**Your instructions**
Copy out the lines of the records below, and only those lines, from the one with "Where should I click to: Open Paul" through the one with "Click Home breadcrumb", exactly as they appear.

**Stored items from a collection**
--- --- ---

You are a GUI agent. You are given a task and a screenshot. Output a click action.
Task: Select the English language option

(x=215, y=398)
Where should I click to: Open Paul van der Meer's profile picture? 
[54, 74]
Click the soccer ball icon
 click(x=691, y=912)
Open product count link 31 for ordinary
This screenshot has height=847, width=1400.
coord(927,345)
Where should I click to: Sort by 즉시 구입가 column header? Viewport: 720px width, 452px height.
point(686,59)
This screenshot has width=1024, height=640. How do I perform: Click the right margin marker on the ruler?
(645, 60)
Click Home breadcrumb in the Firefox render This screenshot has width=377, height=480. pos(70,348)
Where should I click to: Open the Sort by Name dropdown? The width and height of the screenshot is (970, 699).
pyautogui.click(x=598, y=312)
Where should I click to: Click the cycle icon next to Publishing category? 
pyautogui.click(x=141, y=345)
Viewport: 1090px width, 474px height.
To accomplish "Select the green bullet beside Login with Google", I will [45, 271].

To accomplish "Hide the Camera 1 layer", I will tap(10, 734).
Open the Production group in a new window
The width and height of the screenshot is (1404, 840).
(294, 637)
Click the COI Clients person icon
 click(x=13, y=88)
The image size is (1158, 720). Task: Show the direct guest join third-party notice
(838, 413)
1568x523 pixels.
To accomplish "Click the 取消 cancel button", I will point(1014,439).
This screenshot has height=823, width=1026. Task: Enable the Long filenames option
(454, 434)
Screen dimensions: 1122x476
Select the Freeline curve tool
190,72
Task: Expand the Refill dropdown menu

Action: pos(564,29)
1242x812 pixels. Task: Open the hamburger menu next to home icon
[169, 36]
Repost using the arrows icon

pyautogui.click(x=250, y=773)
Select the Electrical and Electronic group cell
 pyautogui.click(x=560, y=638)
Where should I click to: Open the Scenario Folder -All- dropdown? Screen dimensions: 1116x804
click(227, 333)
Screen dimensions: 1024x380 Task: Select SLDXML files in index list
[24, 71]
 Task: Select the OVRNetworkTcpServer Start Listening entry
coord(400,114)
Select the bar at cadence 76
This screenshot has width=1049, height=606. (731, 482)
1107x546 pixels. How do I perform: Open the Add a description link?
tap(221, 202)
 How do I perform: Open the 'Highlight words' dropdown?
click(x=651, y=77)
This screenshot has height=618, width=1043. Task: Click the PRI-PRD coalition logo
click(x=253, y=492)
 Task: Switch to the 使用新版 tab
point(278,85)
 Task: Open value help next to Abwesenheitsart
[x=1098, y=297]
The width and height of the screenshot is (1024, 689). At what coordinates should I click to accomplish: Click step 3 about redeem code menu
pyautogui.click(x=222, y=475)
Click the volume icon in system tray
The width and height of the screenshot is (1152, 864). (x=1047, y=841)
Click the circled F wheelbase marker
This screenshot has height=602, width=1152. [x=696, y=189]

--- --- ---

**Solution to this exercise**
Where should I click to: Open Paul van der Meer's profile picture? 
[54, 74]
Click the soccer ball icon
 click(x=691, y=912)
Open product count link 31 for ordinary
This screenshot has height=847, width=1400.
coord(927,345)
Where should I click to: Sort by 즉시 구입가 column header? Viewport: 720px width, 452px height.
point(686,59)
This screenshot has width=1024, height=640. How do I perform: Click the right margin marker on the ruler?
(645, 60)
Click Home breadcrumb in the Firefox render This screenshot has width=377, height=480. pos(70,348)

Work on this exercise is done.